Miami Marlins – No. 24
- Infielder
- Born: October 29, 2002 (age 23) Caracas, Venezuela
- Bats: RightThrows: Right

MLB debut
- August 18, 2025, for the Miami Marlins

MLB statistics (through 2025 season)
- Batting average: .204
- Home runs: 3
- Runs batted in: 5
- Stats at Baseball Reference

Teams
- Miami Marlins (2025);

= Maximo Acosta =

Venezuelan baseball player (born 2002)

Máximo Douglas José Acosta (born October 29, 2002) is a Venezuelan professional baseball infielder for the Miami Marlins of Major League Baseball (MLB). He made his MLB debut in 2025.

==Career==
===Texas Rangers===
Acosta signed with the Texas Rangers as an international free agent on July 2, 2019, for a $1.65 million signing bonus. He did not play in 2020 due to the cancellation of the minor league season because of the COVID-19 pandemic.

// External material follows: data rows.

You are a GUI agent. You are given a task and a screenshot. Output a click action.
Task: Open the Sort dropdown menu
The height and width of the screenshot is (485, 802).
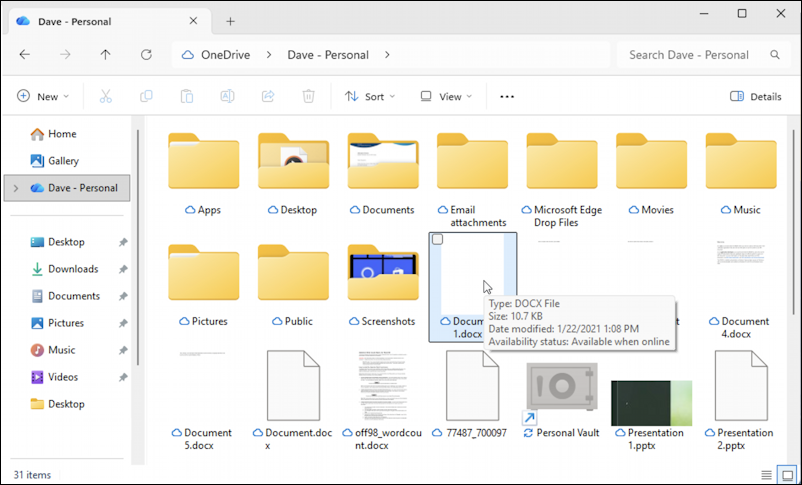(370, 96)
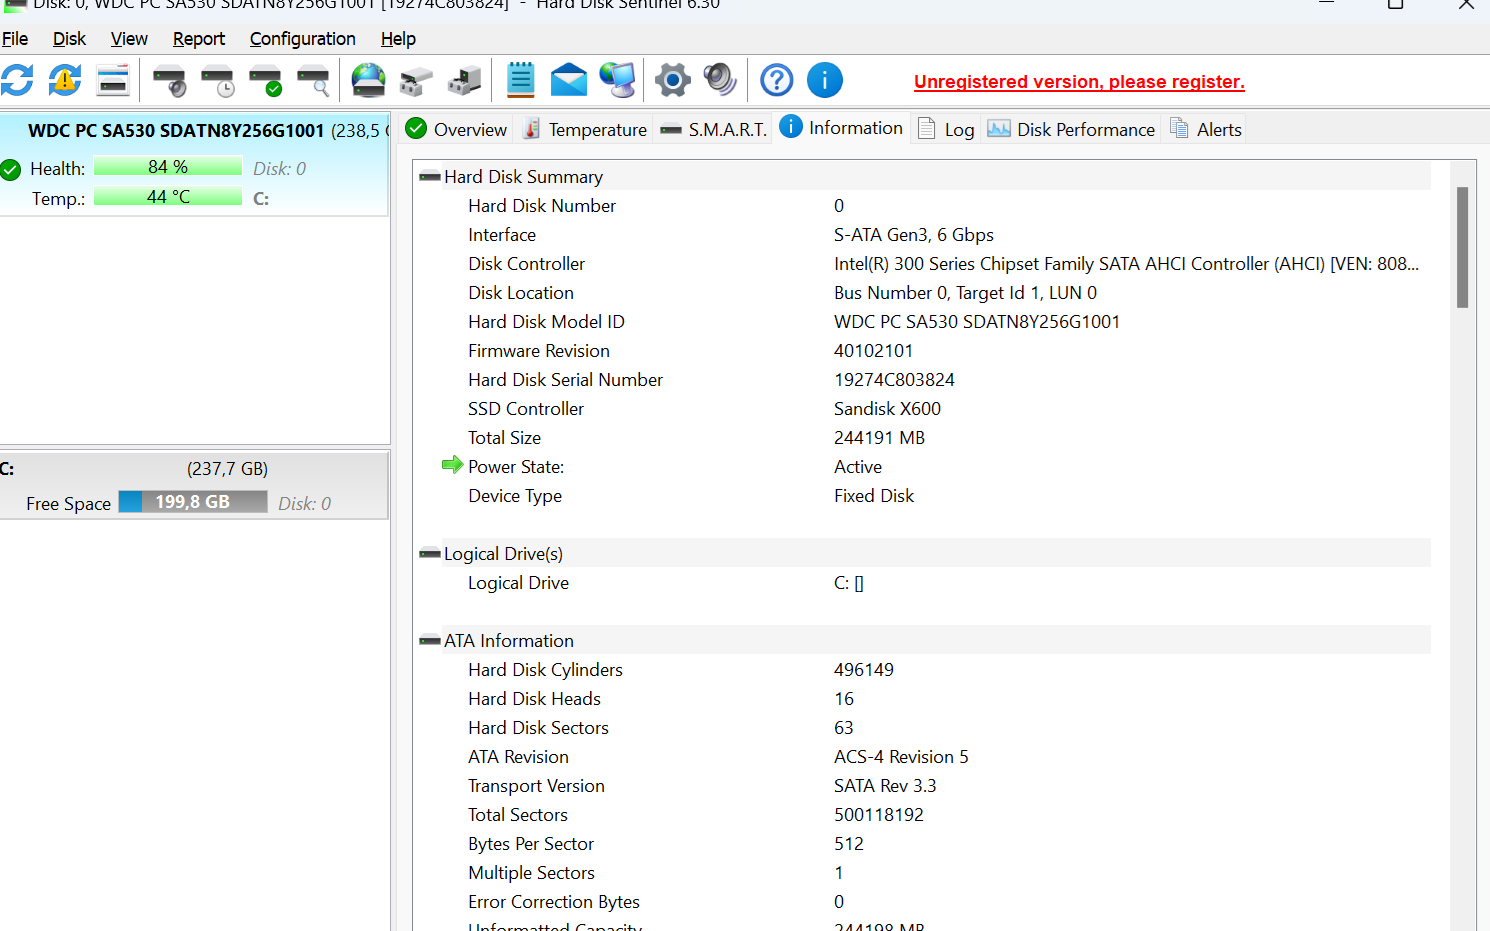Collapse the Logical Drive(s) section

[x=429, y=553]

Acosta made his professional debut in 2021 with the Arizona Complex League Rangers of the Rookie-level Arizona Complex League, hitting .246/.279/.393 with one home run, five RBI, and seven stolen bases. He appeared in just 17 games before being shut down and having surgery to alleviate thoracic outlet syndrome on August 25, 2021. He spent the 2022 season with the Down East Wood Ducks of the Low-A Carolina League, hitting .262/.341/.361 with four home runs, 35 RBI, and 44 stolen bases. Acosta spent the 2023 season with the Hickory Crawdads of the High-A South Atlantic League, hitting .260/.312/.390 with 11 home runs, 60 RBI, and 26 stolen bases.

Acosta spent 2024 with the Double-A Frisco RoughRiders, playing in 104 games and slashing .288/.353/.425 with eight home runs, 58 RBI, and 26 stolen bases. Following the season, the Rangers added Acosta to their 40-man roster to protect him from the Rule 5 draft.

===Miami Marlins===
On December 11, 2024, the Rangers traded Acosta, Echedry Vargas, and Brayan Mendoza to the Miami Marlins in exchange for Jake Burger. Acosta was optioned to the Triple-A Jacksonville Jumbo Shrimp to begin the 2025 season, where he batted .232/.319/.376 with 12 home runs, 49 RBI, and 28 stolen bases over 106 appearances. On August 18, 2025, Acosta was promoted to the major leagues for the first time. On August 20 he recorded his first hit in the majors, a home run off St. Louis Cardinals righty Andre Pallante.

On June 5, 2026, it was announced that Acosta had recently undergone surgery to address a UCL sprain in his right thumb, ruling him out for 8-to-10 weeks.